- [Exercise prompt]
Copy exactly the lines from the one containing "Task: Open the Terminal from the dock" through the last line of the records below, both included, and leave out the pictures.

[[ Dataset extract, beginning ]]

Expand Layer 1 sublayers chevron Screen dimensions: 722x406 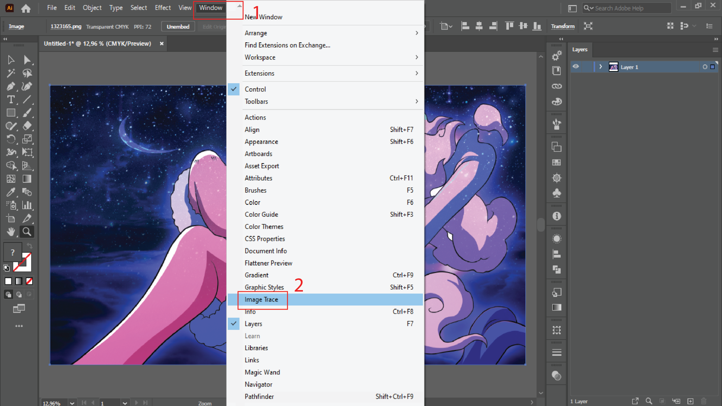[x=600, y=67]
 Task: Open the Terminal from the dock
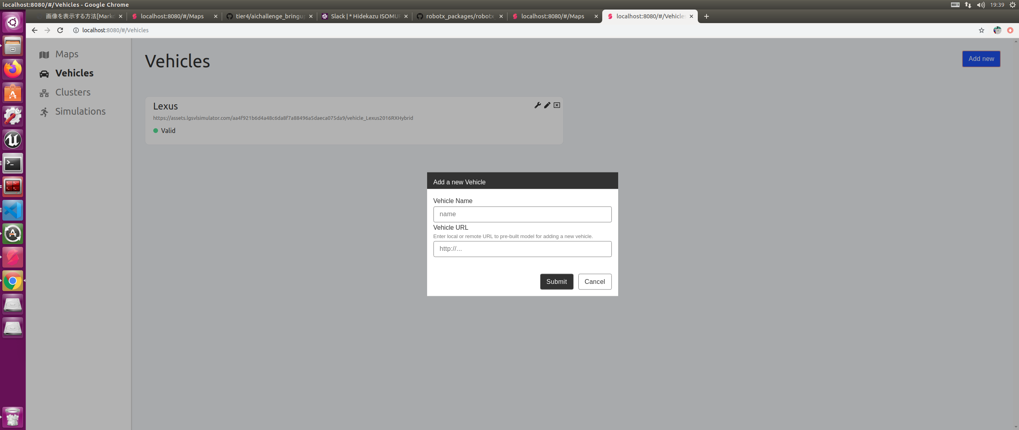coord(13,164)
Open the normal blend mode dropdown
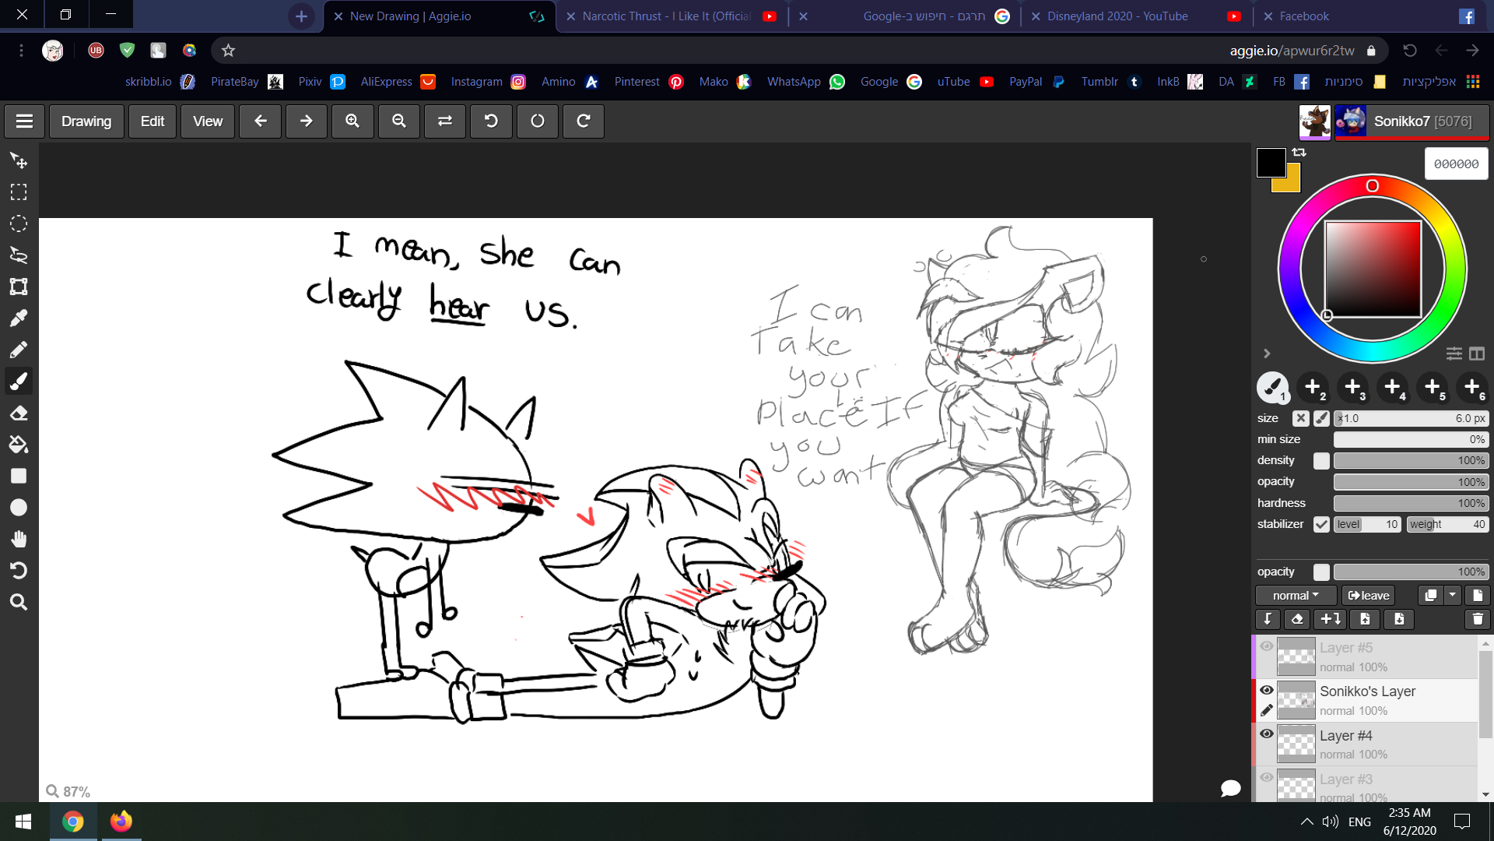This screenshot has height=841, width=1494. tap(1296, 596)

[[ Dataset extract, end ]]

- [Exercise result]
 Task: Open the Terminal from the dock
coord(13,164)
Open the normal blend mode dropdown
This screenshot has height=841, width=1494. tap(1296, 596)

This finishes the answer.